Burdan sonrası bana ait değil.
Erdoğan’ın sır temizliği
Polis müdürü Zeki Güven’in cezaevinde şüpheli ölümü Gazeteci Emre Uslu’nun Taraf Gazetesi’nde 4 Temmuz 2014’te kaleme aldığı yazısını yeniden gündeme getirdi.
Kapatılan Taraf Yazarı Emre Uslu, “Gözaltına alınıp tutuklanan polislere bakıldığında neredeyse elleriyle seçilmiş gibi Erdoğan’ın sırlarını bilen ne kadar kişi varsa hepsi hapishaneye gönderildi” demişti.
İşte 4 yıl önce yazılan o yazı
Erdoğan’ı korkutan sırlar
Geçen haziran ayında yazdığım bir yazıda Erdoğan’ın “paralel yapılanmayla mücadele” diye başlattığı cadı avının amacının sır temizliği olduğunu anlatmıştım.
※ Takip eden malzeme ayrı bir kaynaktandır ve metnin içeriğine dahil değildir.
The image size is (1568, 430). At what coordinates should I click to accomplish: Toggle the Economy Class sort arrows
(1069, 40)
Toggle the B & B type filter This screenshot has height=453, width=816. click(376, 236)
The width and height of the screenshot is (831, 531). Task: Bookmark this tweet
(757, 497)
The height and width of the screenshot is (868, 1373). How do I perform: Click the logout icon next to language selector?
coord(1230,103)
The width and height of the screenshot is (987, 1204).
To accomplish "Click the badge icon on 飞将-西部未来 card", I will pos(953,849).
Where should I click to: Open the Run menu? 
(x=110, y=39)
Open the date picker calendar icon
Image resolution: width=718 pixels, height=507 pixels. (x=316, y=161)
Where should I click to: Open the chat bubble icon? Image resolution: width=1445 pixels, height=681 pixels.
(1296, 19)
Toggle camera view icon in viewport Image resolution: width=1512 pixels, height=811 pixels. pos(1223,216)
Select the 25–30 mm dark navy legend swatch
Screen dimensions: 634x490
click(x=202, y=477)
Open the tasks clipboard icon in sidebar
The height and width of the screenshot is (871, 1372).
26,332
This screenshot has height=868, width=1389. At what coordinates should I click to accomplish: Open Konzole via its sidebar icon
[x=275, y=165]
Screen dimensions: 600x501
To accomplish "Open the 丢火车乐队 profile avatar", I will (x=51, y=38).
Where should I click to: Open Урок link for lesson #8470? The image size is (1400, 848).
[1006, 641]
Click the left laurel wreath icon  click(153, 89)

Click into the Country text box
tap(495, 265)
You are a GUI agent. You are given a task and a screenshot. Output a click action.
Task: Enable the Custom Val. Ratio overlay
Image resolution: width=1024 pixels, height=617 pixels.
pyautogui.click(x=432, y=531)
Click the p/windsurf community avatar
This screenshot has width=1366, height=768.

Erdoğan’ın hedef aldığı isimlerin ortak noktalarının bir dönem Erdoğan’la yakın mesai içinde bulunmuş bürokratlar olduğunu, Erdoğan’ın legal-illegal birtakım isteklerini yerine getirdiklerini, en azından Erdoğan’ın hayati sırlarını bildiklerini anlatmıştım.
Son tutuklanan polislerin kimlikleri bu konudaki argümanımı daha da güçlendirdi. Gözaltına alınıp tutuklanan polislere bakıldığında neredeyse elleriyle seçilmiş gibi Erdoğan’ın sırlarını bilen ne kadar kişi varsa hepsi hapishaneye gönderildi.
Birkaç örneğe bakalım…
» Serhat Demir: Böcek soruşturmasında baş şüpheli olduğu iddiasıyla aranıyor.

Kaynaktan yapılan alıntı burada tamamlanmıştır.